Aim: Rewrite the rows below with every "breadcrumb" changed to "navigation path" and nothing else altered. Leave the pictures out of your output.

Raw rows:
* * * * *

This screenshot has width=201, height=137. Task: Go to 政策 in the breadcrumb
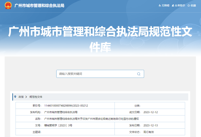(21, 97)
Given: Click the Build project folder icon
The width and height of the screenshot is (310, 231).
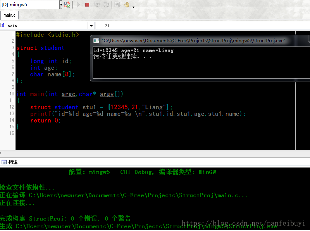Looking at the screenshot, I should pos(106,5).
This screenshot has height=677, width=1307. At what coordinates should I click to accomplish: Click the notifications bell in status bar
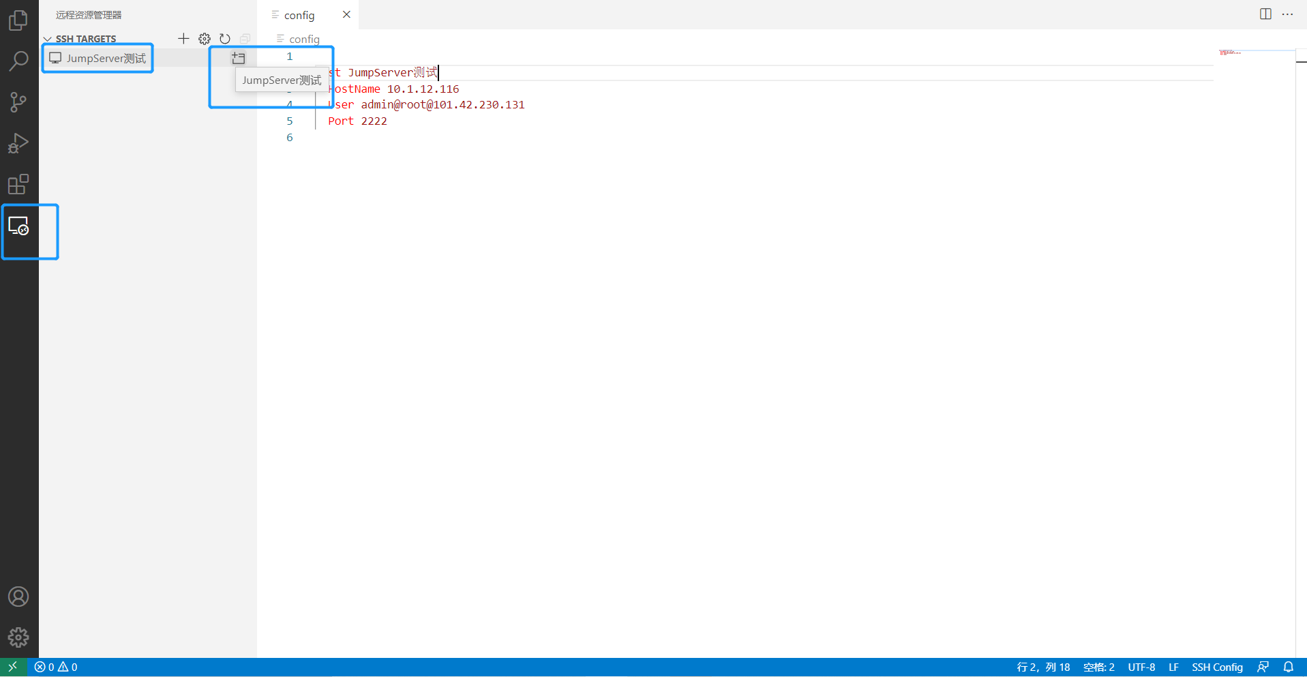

* * * * *

Solution to the exercise:
This screenshot has width=201, height=137. Task: Go to 政策 in the navigation path
(21, 97)
Given: Click the Build project folder icon
The width and height of the screenshot is (310, 231).
Looking at the screenshot, I should pos(106,5).
This screenshot has height=677, width=1307. At what coordinates should I click to accomplish: Click the notifications bell in status bar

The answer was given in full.